Assignment >>
I'd like the records transcribed exactly, leaving the images out.

Records shown >>

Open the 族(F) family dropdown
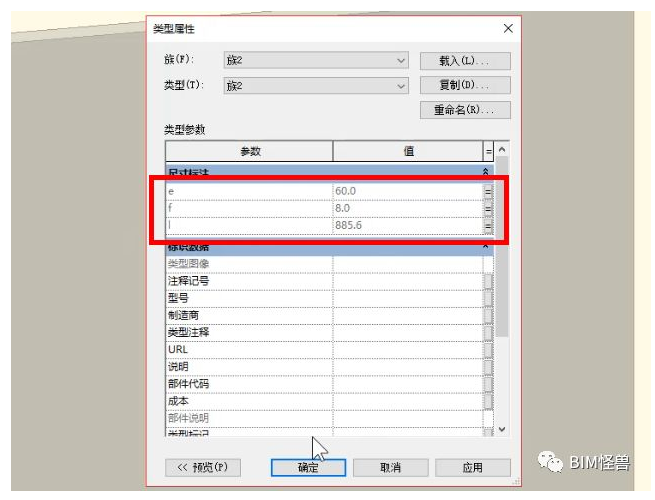The width and height of the screenshot is (655, 500). click(x=315, y=61)
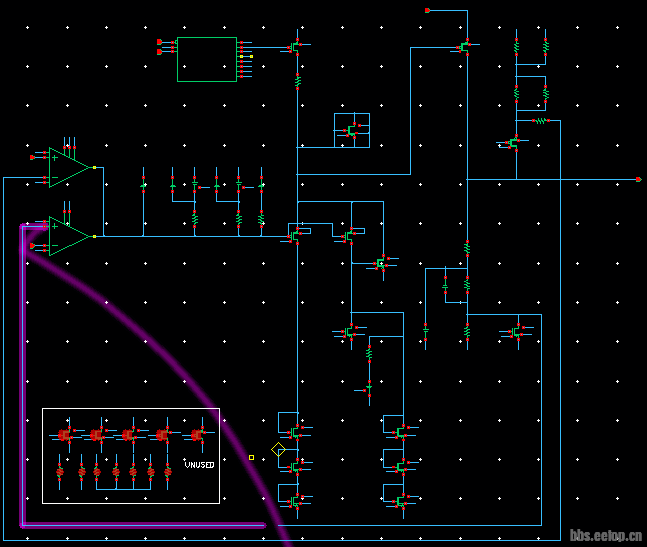Select the upper op-amp symbol

click(x=67, y=167)
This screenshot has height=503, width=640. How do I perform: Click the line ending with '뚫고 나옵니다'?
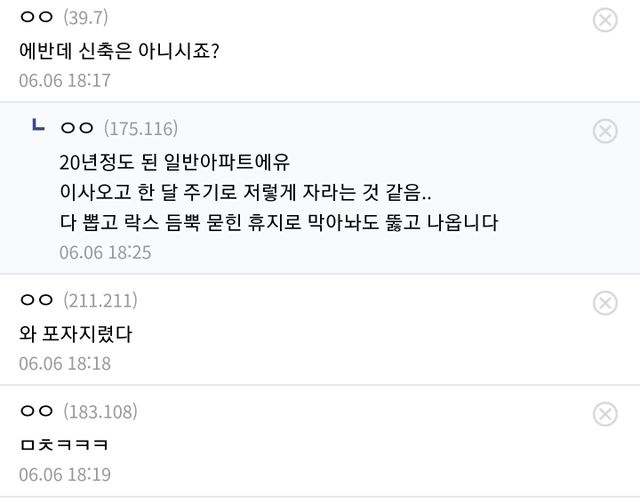click(278, 221)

Result of this exercise >>
Open the 族(F) family dropdown
The width and height of the screenshot is (655, 500). click(x=315, y=61)
Select the upper op-amp symbol

click(x=67, y=167)
This screenshot has height=503, width=640. How do I perform: Click the line ending with '뚫고 나옵니다'?
click(278, 221)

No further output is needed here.